Saturday, December 11, 2010

More change for less kaching

'Tis the season to give, to really think about how to find some of the fruits of our labors to donate to organizations that do good work. But how do we think about this? We live in an era when funds are scarce and yet, as it turns out, many nonprofits still treat their operations like a business that competes in the for-profit world, that is, a business that must expand and increase the salary of its executives or risk losing these high producers to another organization.

Some of us are disgusted by this entire model. It has always bugged me, but of course I come out of the world of poverty and low level community organizing, so I'm biased, I confess. When I started finally accepting some pay for doing community organizing, working for Waging Peace in northern Wisconsin, we three organizers paid ourselves $4/hour. We told our donors they were getting a lot of bang for their buck and they agreed. We only disbanded, finally, when one of us went back to school (me) and one retired (the wonderful Madge Michels-Cyrus). We personally knew our donors and cared for them. They knew our lifestyles--cabins in the woods in all cases, solar and woodfired--and they knew they could count on us supporting their local groups across the northern stretch of Minnesota, Wisconsin and Michigan. We didn't come in to lead them; we came to support them. We did trainings, not takeovers. We didn't compete; we collaborated.

So when I look at the salaries of nonprofit executives, up some four percent in 2010 to almost $150,000, I gag. The head of the Wildlife Conservation Society brings in more than $725,000. The CEO of the YMCA of Greater Houston squeaks by on a bit more than $661,000, and the Grand Poobah of the rightwing Heritage Foundation manages on $947,999. Don't you just want to send him $1 to help him get over at $948,000?
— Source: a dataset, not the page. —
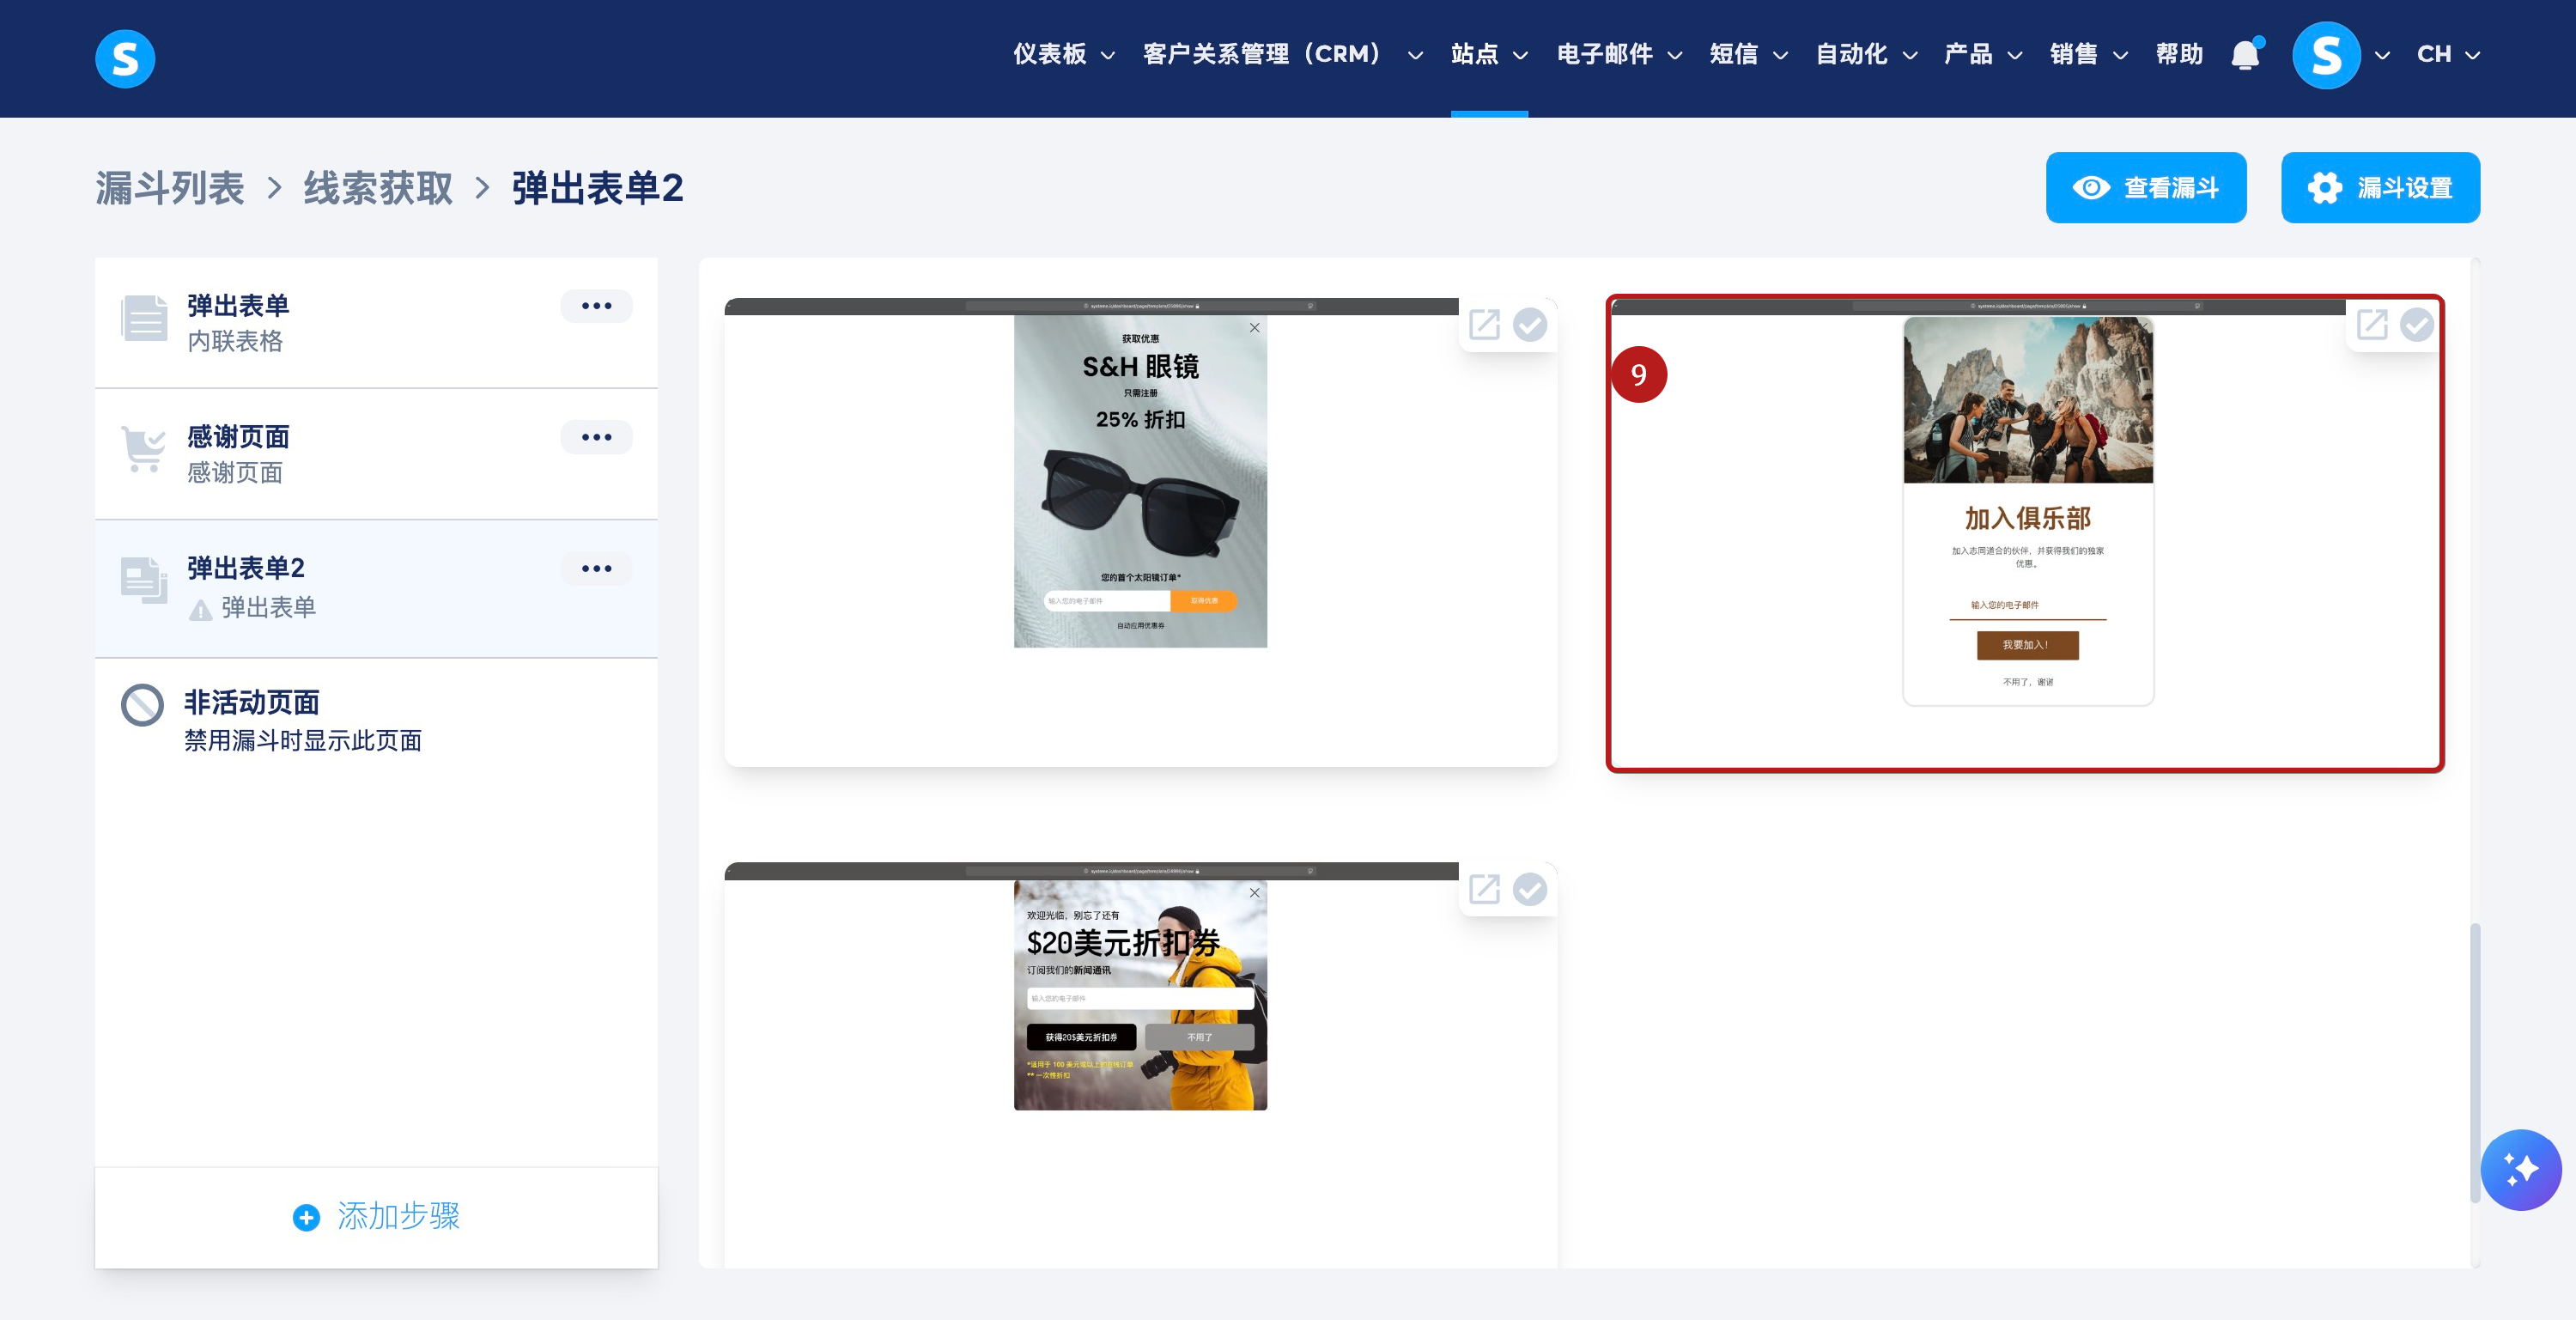
Task: Click the Systeme logo in header
Action: click(125, 58)
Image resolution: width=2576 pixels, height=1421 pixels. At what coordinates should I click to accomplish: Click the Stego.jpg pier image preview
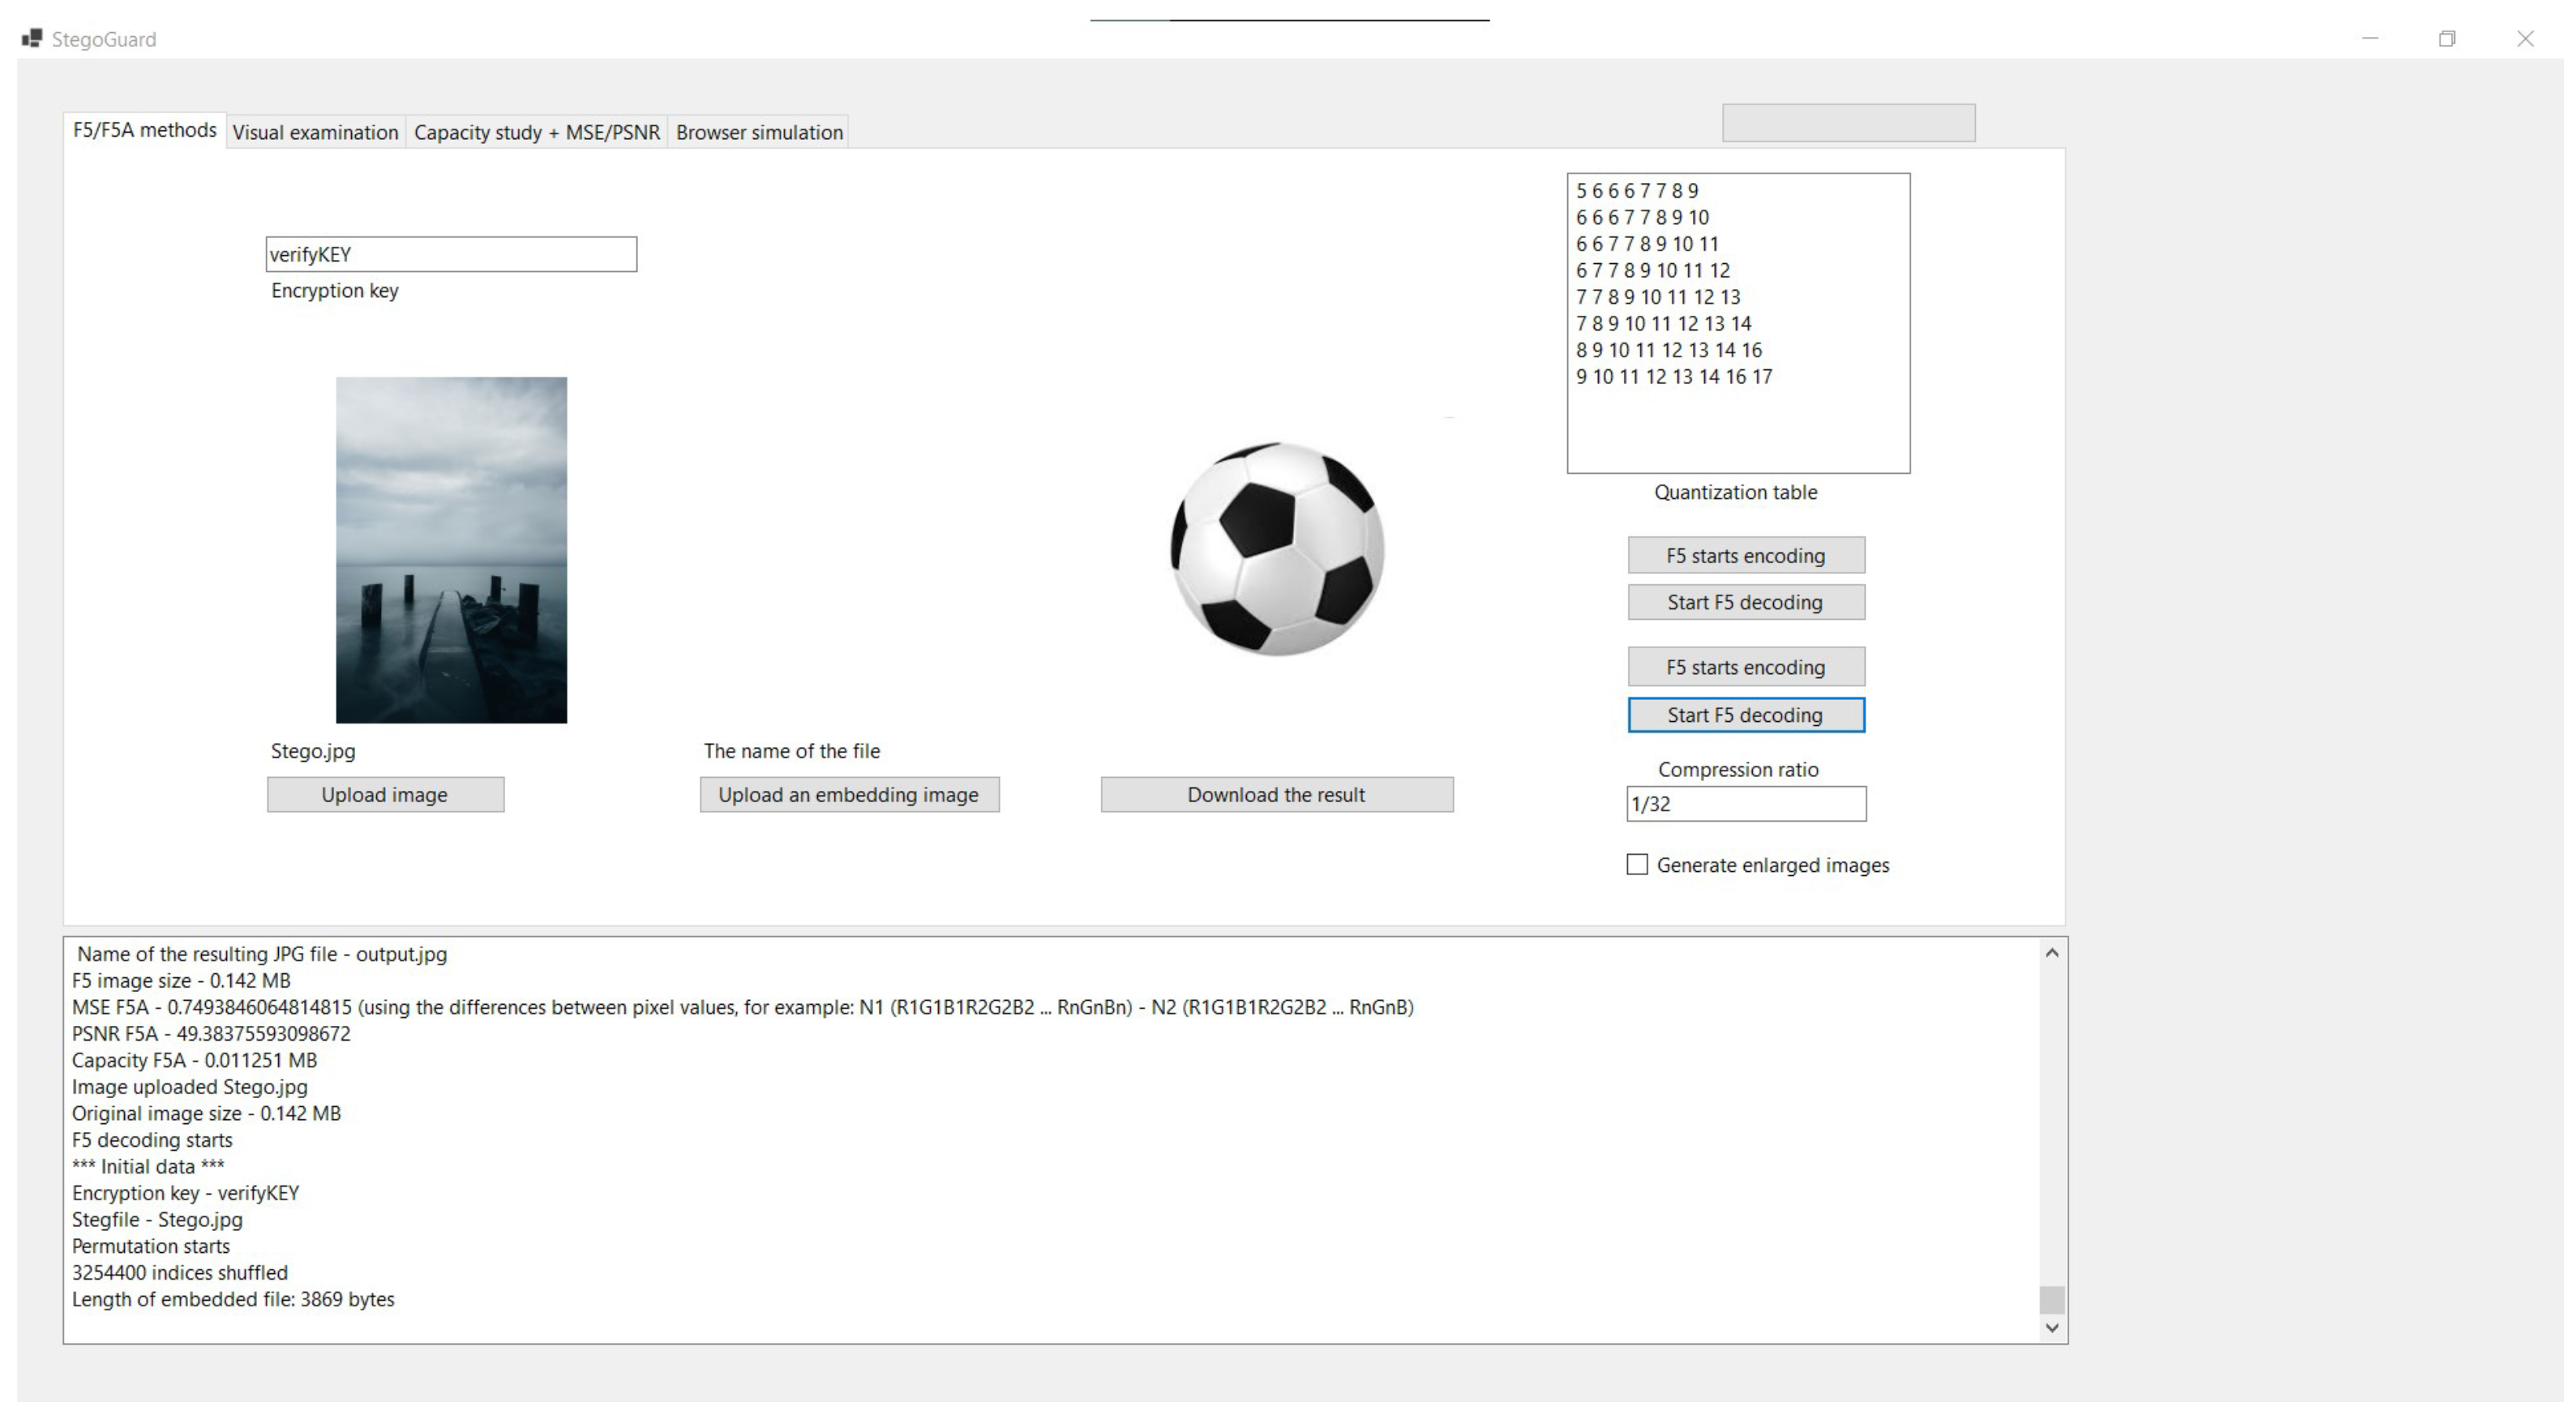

Some of the charities display the most (greedy) family values, that is, that find a way to compensate multiple members of the same family, include Christian Relief Services, which pays out $151,000-$166,000 to three members of the Krizek family. Or how about the three members of the Jones family in the Feed the Children nonprofit, who make $167,000-$258,000? That very pious Trinity Broadcasting Network has at least three members of the Crouch family pulling in $214,000-$419,000. And of course there are the various charities that telemarket, often resulting in up to 95 percent of the donations received via phone solicitation going to the for-profit telemarketing firms.







I personally give nothing to the big ones. It's hard not to feel churlish walking past the Salvation Army bellringers, but their CEO tries to hide his income and the organization admits that other officials make more than $150,000, leaving those bellringers out in the cold, quite literally. I save my few extra $ for the Nuclear Resister, Mercy Corps, the Center for Intercultural Organizing, Oregon PeaceWorks,

the Homeless Children's Playtime Project,

and a few others (including the one I work on, PeaceVoice, for the Oregon Peace Institute). I know the people where I give. I trust them and I know that they live modestly and do good work. I am fairly abrupt with telemarketers and save them and me by almost instantly saying, "Sorry, I never donate by phone," and then I quietly hang up. The American Red Cross and the United Way and UNICEF all need to get by without me, which they certainly do, paying their CEOs huge salaries and devoting massive amounts to overhead, offices, and a relatively small percent to providing actual services and help.






Open your hearts, but use your mind. Show kindness, but be calculating. Save your change for a group that will actually work for change. Then give until it hurts, or at least until it pinches a bit. You'll recover and you'll help many others too.